Saved entries
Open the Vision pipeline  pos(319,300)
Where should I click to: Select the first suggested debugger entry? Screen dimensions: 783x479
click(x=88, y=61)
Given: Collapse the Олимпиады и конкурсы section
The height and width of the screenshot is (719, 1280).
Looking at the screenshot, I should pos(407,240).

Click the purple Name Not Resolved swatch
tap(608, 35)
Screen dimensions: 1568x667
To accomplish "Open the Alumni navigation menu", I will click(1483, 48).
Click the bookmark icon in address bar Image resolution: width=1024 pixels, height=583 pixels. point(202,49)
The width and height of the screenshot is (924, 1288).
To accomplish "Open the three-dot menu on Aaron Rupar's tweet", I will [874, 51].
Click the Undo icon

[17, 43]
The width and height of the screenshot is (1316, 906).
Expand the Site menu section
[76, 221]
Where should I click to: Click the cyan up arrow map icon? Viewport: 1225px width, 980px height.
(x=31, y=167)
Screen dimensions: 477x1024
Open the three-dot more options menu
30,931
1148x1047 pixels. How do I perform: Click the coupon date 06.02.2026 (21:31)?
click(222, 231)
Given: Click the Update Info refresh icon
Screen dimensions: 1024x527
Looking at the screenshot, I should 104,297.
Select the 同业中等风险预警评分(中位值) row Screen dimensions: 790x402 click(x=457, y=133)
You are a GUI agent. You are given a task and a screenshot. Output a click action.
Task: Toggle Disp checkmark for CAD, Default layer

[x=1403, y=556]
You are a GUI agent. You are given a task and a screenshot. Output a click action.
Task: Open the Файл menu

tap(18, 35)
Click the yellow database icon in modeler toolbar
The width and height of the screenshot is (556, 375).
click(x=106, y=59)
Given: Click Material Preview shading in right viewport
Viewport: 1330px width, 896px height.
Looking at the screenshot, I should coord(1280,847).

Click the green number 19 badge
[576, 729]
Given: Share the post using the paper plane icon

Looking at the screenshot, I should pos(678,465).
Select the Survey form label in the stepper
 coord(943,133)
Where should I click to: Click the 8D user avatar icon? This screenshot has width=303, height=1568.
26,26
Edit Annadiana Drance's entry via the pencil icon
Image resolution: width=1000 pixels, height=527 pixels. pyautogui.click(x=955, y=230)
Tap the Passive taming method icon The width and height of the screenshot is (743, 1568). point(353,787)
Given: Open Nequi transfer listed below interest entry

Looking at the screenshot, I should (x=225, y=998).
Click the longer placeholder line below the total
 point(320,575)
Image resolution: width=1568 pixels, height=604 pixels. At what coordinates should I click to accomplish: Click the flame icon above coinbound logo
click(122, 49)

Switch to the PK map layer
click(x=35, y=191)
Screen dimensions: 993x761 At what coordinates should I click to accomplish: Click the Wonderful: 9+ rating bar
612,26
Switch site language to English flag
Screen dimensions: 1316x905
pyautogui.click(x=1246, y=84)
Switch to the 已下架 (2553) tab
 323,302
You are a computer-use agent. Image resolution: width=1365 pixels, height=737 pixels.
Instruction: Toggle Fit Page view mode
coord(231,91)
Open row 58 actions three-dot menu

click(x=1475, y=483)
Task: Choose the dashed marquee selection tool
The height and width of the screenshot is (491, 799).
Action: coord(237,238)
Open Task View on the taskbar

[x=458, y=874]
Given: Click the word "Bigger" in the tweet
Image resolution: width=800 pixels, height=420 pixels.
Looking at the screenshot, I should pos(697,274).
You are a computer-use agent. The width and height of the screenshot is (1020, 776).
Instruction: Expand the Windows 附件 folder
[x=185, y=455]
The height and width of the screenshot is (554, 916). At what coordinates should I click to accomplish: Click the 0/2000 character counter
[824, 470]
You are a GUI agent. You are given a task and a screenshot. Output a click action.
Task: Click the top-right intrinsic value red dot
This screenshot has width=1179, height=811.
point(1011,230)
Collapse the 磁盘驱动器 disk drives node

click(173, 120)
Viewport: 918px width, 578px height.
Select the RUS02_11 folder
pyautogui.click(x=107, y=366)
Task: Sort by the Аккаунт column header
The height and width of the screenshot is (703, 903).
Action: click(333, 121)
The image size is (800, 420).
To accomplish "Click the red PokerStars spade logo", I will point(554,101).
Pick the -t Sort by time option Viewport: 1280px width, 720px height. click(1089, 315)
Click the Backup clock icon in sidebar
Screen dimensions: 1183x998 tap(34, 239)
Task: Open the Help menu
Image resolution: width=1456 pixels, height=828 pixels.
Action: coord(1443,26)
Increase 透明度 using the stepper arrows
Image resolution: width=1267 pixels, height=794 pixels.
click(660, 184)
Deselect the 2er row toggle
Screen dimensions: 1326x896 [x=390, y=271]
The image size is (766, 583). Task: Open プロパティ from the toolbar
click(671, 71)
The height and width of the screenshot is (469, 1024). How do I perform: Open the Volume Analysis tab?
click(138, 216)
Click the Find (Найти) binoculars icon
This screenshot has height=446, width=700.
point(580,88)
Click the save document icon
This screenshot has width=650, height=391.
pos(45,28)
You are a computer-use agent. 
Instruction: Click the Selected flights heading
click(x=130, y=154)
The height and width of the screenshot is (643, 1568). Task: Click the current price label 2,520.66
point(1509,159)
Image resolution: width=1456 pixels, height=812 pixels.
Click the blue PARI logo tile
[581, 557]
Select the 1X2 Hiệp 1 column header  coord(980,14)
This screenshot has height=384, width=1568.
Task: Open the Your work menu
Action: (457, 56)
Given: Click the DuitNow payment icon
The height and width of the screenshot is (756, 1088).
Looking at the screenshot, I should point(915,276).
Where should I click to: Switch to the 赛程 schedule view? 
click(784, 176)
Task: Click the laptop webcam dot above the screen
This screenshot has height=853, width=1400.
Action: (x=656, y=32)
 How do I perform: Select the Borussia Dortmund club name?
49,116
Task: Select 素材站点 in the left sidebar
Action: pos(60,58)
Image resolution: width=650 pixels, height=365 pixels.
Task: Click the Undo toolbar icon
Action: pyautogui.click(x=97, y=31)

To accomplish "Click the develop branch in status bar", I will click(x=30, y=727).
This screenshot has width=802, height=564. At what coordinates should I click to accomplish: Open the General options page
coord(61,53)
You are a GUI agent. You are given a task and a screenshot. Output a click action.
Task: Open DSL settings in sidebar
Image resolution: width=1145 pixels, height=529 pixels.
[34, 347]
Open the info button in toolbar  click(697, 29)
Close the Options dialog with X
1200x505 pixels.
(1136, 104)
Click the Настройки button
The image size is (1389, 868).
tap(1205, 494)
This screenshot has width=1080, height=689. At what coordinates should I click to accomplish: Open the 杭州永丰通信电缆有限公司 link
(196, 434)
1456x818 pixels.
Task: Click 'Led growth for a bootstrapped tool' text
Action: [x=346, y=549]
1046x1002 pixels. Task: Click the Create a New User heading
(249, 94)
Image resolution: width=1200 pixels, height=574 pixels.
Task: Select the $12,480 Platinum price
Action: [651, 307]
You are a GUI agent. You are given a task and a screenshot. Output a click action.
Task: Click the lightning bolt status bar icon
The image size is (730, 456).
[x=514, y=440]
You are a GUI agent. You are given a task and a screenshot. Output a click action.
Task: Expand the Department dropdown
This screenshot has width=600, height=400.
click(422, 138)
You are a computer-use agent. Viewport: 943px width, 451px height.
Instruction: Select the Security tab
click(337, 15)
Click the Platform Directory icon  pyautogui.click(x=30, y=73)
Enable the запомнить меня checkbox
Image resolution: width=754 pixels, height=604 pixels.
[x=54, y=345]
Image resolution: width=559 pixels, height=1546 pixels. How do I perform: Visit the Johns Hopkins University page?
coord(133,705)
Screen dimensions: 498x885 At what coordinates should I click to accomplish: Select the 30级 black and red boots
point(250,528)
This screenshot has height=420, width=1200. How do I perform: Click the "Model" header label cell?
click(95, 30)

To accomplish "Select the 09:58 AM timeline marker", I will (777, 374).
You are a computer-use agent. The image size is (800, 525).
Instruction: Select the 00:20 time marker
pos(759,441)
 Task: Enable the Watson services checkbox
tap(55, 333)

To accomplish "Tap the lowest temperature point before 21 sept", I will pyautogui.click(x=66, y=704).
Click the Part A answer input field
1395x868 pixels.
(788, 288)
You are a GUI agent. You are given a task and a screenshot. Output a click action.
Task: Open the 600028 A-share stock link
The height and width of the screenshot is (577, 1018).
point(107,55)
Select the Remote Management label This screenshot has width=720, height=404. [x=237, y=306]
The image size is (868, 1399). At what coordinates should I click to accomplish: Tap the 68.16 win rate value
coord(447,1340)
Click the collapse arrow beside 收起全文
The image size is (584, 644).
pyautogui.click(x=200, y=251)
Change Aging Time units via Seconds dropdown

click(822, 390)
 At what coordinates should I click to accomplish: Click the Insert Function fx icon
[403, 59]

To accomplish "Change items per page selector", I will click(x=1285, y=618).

Work order –
Would you please repeat exactly the lines above, starting at the line with "Screen dimensions: 993x761" and stopping at the line with "Viewport: 918px width, 578px height.", both included?

Solution to the exercise –
Screen dimensions: 993x761 At what coordinates should I click to accomplish: Click the Wonderful: 9+ rating bar
612,26
Switch site language to English flag
Screen dimensions: 1316x905
pyautogui.click(x=1246, y=84)
Switch to the 已下架 (2553) tab
 323,302
You are a computer-use agent. Image resolution: width=1365 pixels, height=737 pixels.
Instruction: Toggle Fit Page view mode
coord(231,91)
Open row 58 actions three-dot menu

click(x=1475, y=483)
Task: Choose the dashed marquee selection tool
The height and width of the screenshot is (491, 799).
Action: coord(237,238)
Open Task View on the taskbar

[x=458, y=874]
Given: Click the word "Bigger" in the tweet
Image resolution: width=800 pixels, height=420 pixels.
Looking at the screenshot, I should pos(697,274).
You are a computer-use agent. The width and height of the screenshot is (1020, 776).
Instruction: Expand the Windows 附件 folder
[x=185, y=455]
The height and width of the screenshot is (554, 916). At what coordinates should I click to accomplish: Click the 0/2000 character counter
[824, 470]
You are a GUI agent. You are given a task and a screenshot. Output a click action.
Task: Click the top-right intrinsic value red dot
This screenshot has width=1179, height=811.
point(1011,230)
Collapse the 磁盘驱动器 disk drives node

click(173, 120)
Viewport: 918px width, 578px height.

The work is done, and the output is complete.